По свидетельству апостола Иоанна, Иисус разъяснил Пилату, кстати отнюдь не жаждущему его смерти, свое понимание царского достоинства: «Царство мое не от мира сего» — это царство есть истина, и он, Иисус, явился в мир провозгласить ее. Но Пилат был человеком земли, далеким от идеализма Иисуса. Христос представлялся ему всего лишь неопасным мечтателем, живущим в мире грез. Религиозный прозелитизм был чужд практичным римлянам — преданность какой бы то ни было истине казалась им химерой, иллюзией. Не будь козней первосвященников, прокуратор, без сомнения, отпустил бы Иисуса на свободу.

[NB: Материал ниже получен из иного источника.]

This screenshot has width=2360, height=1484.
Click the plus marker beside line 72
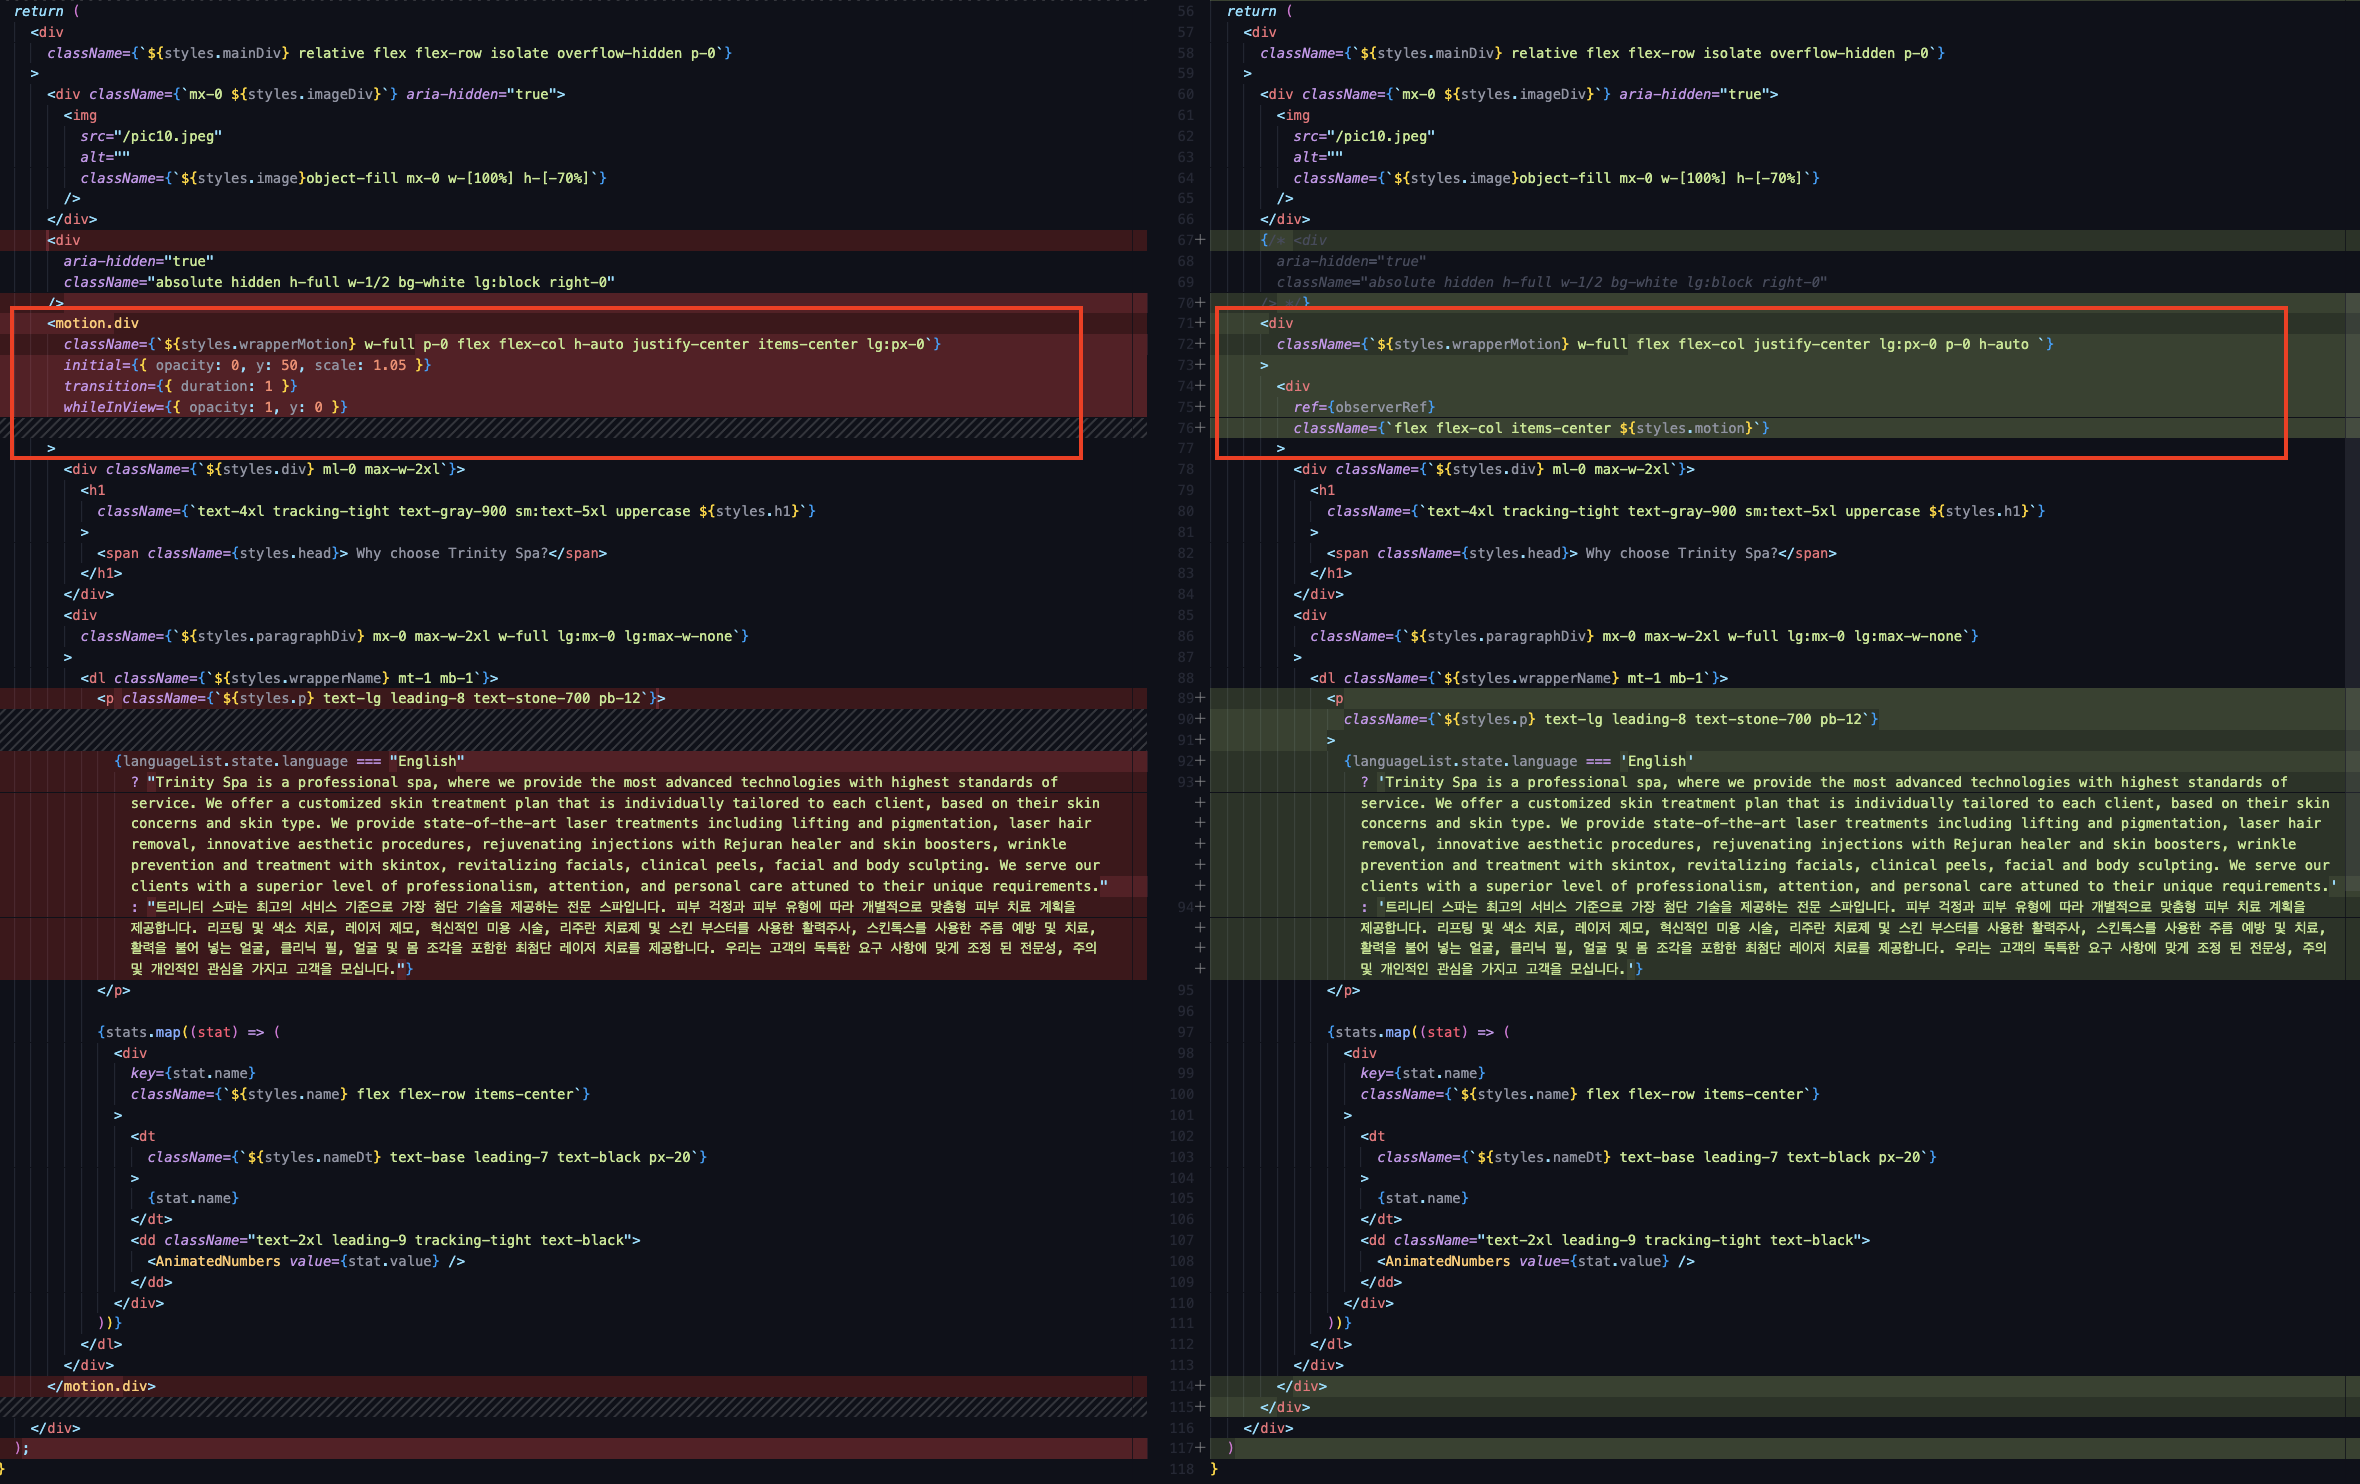[x=1198, y=344]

Иисус не называл себя ни сыном Давидовым, ни царем иудейским — идея о его царском происхождении коренится в верованиях древних, будто необыкновенный человек генеалогически является Помазанником, Машиахом, Мессией. Кроме того, еще из Исаии следовало, что Машиах родится от девы. Вся древняя эгзегетика — поклонение волхвов, рождение под новой звездой, близость к древним святым — подталкивала первых христиан к идеям мессианства и боговоплощения. Увы, обвинение, выдвинутое еврейскими фарисеями и начетниками против реформатора иудаизма, укоренилось в сознании потомков, и поэтому «евреи за Иисуса» все еще редкость…
Иисуса Христа трудно назвать основателем той церкви, которая носит его имя, ибо его религия — без жрецов, без храмов, без внешних формальностей культа, без установленной обрядности — религия, основанная всецело на любви и чистом сердце, на непосредственном и интимном общении каждого с Отцом небесным, на благодати и благодеянии. Посредники и церковь здесь просто не нужны. Зачем ставить другого на прямой, как луч света, дороге между тобой и твоим Отцом? Зачем молиться вместе и на виду у всех? Бог видит тебя изнутри, ибо обитает в тебе самом.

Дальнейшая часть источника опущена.